_Directions:_
Reading the listing below, count the lines that contain the word "computer" and give that count alone.

BEGIN Input

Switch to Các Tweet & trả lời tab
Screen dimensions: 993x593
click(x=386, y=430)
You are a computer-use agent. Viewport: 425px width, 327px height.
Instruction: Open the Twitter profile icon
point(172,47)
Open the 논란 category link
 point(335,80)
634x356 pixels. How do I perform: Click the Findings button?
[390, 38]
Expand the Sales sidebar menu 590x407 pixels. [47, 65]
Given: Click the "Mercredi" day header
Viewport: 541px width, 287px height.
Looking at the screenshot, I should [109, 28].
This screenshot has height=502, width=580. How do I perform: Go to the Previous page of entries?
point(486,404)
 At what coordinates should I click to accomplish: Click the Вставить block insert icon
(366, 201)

END Input
BEGIN Input

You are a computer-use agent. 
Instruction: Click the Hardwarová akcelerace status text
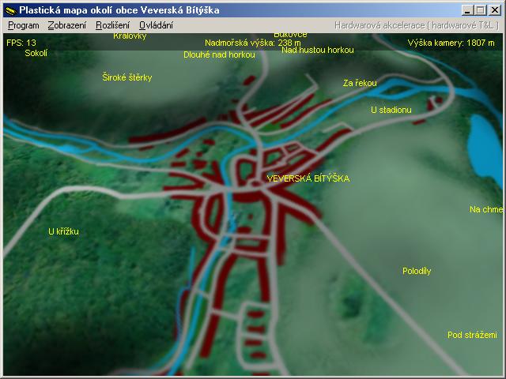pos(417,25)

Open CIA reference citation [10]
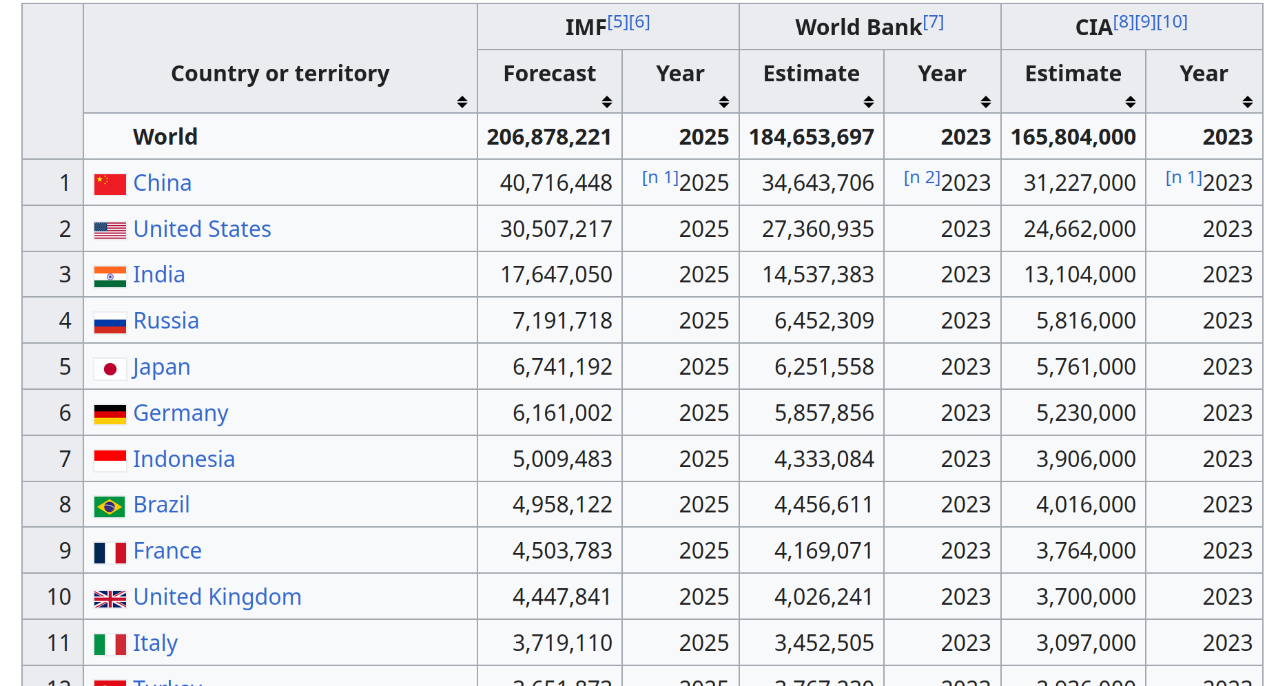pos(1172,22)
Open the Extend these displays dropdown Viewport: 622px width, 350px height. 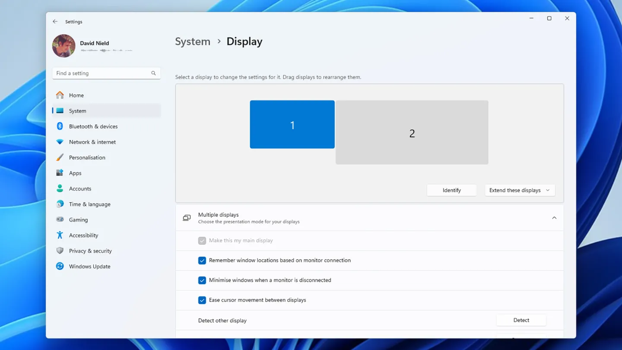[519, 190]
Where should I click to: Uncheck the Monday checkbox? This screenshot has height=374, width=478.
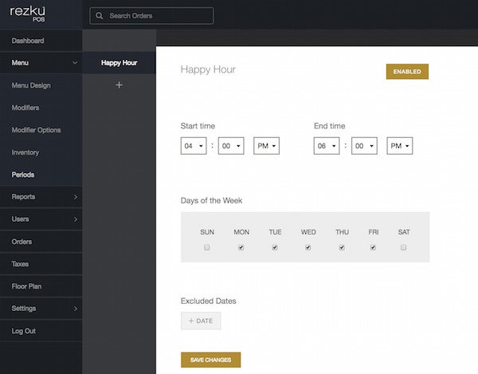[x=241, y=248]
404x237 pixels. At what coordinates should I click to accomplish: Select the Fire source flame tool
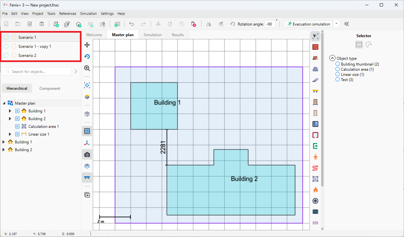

END Input

_Written solution:_
2